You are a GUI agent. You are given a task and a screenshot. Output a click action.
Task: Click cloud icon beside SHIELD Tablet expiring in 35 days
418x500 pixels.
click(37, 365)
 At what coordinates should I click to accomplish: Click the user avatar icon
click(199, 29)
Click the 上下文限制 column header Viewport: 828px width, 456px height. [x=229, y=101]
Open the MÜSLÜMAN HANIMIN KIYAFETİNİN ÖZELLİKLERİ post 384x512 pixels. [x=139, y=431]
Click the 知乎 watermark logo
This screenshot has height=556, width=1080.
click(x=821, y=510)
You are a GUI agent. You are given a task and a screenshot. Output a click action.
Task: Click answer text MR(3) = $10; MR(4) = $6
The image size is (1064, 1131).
==
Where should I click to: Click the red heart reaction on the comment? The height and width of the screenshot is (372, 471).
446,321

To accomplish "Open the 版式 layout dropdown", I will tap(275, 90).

*Work required*: Print only what lies in the material above starting at the line with "Open the MÜSLÜMAN" and ending at the line with "The image size is (1064, 1131).", every line exactly as given.

*Solution*:
Open the MÜSLÜMAN HANIMIN KIYAFETİNİN ÖZELLİKLERİ post 384x512 pixels. [x=139, y=431]
Click the 知乎 watermark logo
This screenshot has height=556, width=1080.
click(x=821, y=510)
You are a GUI agent. You are given a task and a screenshot. Output a click action.
Task: Click answer text MR(3) = $10; MR(4) = $6
The image size is (1064, 1131).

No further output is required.